(DOCUMENT SEGMENT)
RESEARCHERS from the University of Sydney have developed a standard method to test how different wheat varieties cope with heat stress.
This could lead to a standardised, easy to use ratings system for farmers that will help them with their varietal choices.
Heat shock is one of the major causes of yield loss in Australia and experts expect it to only get worse due to climate change.
Rebecca Thistlethwaite, lead researcher on the heat stress test project at the University of Sydney's Agriculture Institute, based at Narrabri, said giving farmers easy to interpret data about varietal performance under heat stress could boost underlying farm profitability.
"It would help with varietal choice and also with time of sowing, to allow farmers to sequence plantings to minimise the risk of heat shock," Dr Thistlethwaite, who was the lead author of a study on the project published recently in Field Crops Research, said.
The research found that heat shock was a particular risk to plants at flowering, as is widely known, but also during the meiosis phase, a biological process where cells divide.
Dr Thistlethwaite said it was difficult to pick up meiosis in the field but added it usually took place just before flowering.
She said it had been difficult to come up with a test that took into account the various factors that contributed to heat stress.
"While much has been published on wheat responses to high temperature, the techniques that are often used to assess complex plant traits lack relevance to farming conditions or rely too heavily on a single screening strategy," she said.
"For this reason, a three-tiered screening approach was developed and validated over a three year period to screen large numbers of materials, primarily in the field."
She said some of Australia's most popular commercial varieties had shown reasonable resistance to heat stress, while new genetic material put up by leading wheat breeders such as Intergrain, AGT and LongReach was also very promising in terms of its ability to handle hot conditions at critical periods of its phenology.
Co-author Richard Trethowan said a repeatable test on heat shock performance would be a key cornerstone in getting varieties better suited to coping with extreme temperature.
"Without reliable, repeatable and relevant ways of assessing plant response to high temperature we cannot provide farmers with the heat tolerant wheat cultivars so desperately needed in our increasingly variable environment," Professor Trethowan said.
(End DOCUMENT SEGMENT)
(DATASET ENTRIES)
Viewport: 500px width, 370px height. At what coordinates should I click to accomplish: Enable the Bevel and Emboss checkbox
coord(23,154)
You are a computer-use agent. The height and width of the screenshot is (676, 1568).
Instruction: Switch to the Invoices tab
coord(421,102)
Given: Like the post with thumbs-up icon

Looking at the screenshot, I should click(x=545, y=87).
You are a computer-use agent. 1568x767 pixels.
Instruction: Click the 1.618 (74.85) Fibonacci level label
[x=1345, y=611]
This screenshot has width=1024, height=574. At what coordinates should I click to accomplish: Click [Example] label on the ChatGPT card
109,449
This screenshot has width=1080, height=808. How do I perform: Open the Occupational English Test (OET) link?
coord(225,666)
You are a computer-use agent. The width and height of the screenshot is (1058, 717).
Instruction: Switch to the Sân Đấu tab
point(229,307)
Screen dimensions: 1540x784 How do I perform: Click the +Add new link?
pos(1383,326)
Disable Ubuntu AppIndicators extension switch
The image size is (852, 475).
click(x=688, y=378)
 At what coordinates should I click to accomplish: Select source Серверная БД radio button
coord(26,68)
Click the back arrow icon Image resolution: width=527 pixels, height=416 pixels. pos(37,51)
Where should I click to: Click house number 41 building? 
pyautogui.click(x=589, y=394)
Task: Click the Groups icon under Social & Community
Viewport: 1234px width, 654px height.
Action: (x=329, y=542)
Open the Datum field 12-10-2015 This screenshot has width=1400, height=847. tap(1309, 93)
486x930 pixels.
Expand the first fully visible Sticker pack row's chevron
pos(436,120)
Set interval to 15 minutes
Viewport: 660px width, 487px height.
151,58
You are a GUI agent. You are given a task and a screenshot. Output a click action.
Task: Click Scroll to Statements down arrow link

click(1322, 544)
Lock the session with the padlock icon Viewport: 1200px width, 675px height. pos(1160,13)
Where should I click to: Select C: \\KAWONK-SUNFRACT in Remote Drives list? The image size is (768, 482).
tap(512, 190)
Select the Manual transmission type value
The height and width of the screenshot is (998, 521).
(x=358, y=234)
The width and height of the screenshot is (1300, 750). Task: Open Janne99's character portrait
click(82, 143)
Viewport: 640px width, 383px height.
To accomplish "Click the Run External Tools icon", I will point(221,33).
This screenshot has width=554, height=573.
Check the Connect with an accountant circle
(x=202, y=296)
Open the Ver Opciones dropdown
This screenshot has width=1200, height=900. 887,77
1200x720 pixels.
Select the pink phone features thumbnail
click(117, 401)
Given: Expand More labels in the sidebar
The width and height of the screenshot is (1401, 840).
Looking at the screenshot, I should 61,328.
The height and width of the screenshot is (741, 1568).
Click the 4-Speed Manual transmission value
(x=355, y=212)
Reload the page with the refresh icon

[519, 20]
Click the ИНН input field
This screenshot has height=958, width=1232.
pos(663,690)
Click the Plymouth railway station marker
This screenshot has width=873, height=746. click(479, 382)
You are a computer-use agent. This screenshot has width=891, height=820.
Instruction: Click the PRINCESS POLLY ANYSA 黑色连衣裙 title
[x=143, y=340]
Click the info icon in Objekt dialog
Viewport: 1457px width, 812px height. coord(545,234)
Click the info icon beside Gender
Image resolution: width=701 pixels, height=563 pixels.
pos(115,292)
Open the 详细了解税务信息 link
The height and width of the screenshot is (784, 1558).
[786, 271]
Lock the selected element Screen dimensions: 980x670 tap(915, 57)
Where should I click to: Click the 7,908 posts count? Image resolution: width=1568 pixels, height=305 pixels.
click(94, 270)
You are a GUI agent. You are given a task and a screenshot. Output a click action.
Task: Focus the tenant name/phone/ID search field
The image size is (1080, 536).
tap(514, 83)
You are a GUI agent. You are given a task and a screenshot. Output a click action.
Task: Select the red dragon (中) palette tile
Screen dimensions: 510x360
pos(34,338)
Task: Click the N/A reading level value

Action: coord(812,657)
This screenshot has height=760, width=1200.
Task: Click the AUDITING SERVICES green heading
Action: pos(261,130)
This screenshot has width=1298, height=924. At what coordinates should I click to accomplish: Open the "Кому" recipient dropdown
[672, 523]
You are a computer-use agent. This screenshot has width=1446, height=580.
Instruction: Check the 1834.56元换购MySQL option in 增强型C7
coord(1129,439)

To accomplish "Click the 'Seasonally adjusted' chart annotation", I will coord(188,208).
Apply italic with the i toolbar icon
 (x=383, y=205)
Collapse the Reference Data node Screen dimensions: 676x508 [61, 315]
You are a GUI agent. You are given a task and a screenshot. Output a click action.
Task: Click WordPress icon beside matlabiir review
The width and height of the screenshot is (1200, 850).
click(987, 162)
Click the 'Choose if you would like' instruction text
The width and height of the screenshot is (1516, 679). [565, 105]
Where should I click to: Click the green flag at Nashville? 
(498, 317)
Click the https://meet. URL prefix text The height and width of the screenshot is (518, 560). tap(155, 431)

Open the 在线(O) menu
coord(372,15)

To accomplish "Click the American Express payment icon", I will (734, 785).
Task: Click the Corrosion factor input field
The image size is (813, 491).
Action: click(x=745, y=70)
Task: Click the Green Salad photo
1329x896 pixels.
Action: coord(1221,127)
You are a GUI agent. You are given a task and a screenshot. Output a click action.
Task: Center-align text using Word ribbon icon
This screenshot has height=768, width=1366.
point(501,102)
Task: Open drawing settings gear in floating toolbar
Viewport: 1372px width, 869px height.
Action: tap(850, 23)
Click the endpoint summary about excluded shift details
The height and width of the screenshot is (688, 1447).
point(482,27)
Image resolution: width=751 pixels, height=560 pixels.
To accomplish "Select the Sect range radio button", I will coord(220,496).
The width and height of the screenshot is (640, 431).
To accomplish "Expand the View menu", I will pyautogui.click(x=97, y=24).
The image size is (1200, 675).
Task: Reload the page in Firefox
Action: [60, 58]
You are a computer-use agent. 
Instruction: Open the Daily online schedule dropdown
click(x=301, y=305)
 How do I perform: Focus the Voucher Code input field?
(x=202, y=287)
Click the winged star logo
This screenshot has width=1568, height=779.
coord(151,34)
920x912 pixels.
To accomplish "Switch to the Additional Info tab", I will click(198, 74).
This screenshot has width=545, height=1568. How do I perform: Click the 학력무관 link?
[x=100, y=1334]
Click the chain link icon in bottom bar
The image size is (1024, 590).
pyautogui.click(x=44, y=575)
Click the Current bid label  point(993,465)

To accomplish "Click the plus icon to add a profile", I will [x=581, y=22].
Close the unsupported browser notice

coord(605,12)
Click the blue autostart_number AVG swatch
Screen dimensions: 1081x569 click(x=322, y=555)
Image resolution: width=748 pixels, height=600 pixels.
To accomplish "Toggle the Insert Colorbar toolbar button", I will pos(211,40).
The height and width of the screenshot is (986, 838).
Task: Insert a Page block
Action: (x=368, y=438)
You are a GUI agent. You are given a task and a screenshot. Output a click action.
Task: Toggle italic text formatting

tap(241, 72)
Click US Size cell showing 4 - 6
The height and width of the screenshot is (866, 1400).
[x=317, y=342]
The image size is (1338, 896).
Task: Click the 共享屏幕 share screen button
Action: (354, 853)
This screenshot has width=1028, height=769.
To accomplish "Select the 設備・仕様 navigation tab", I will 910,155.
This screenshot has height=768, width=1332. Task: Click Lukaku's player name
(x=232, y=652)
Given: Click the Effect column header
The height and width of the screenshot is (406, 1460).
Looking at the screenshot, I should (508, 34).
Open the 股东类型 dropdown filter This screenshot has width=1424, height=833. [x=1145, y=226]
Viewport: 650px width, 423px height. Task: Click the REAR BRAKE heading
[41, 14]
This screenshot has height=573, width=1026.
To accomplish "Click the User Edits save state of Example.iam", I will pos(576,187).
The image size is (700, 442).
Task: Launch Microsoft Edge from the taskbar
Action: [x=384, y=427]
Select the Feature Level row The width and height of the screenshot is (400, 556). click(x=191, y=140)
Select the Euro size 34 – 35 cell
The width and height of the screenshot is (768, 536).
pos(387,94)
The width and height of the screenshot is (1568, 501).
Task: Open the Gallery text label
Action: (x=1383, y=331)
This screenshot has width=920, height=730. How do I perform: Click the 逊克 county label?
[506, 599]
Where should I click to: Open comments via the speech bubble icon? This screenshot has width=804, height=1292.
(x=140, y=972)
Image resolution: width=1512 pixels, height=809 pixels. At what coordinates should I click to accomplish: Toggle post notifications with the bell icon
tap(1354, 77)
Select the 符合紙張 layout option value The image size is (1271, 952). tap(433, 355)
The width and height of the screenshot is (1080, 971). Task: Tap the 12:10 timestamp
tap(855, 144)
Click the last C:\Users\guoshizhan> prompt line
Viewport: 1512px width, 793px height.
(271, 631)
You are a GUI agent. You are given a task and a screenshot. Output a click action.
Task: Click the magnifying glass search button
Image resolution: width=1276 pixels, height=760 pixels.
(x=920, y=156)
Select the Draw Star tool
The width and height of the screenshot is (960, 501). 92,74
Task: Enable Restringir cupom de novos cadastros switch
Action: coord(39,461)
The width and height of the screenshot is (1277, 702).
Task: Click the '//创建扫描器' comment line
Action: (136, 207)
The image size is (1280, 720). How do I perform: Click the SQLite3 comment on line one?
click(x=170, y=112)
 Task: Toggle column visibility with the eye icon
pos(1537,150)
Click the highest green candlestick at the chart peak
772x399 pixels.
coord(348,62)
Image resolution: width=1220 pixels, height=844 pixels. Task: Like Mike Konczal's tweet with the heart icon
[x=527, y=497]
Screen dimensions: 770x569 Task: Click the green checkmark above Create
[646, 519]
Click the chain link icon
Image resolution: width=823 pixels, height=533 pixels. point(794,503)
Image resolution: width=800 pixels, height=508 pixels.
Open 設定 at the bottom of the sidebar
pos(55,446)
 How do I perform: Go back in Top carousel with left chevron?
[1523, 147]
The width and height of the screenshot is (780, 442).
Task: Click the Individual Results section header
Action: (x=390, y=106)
(End DATASET ENTRIES)
* PROBLEM A:
According to the article on wheat heat stress testing, besides flowering, during which phase was heat shock found to be a particular risk to plants?
* PROBLEM B:
Return the passage of the wheat heat stress article starting at "Heat shock is" and ending at "underlying farm profitability.", word for word.

* WRITTEN REPLY A:
The meiosis phase, a biological process in which cells divide.

* WRITTEN REPLY B:
Heat shock is one of the major causes of yield loss in Australia and experts expect it to only get worse due to climate change.
Rebecca Thistlethwaite, lead researcher on the heat stress test project at the University of Sydney's Agriculture Institute, based at Narrabri, said giving farmers easy to interpret data about varietal performance under heat stress could boost underlying farm profitability.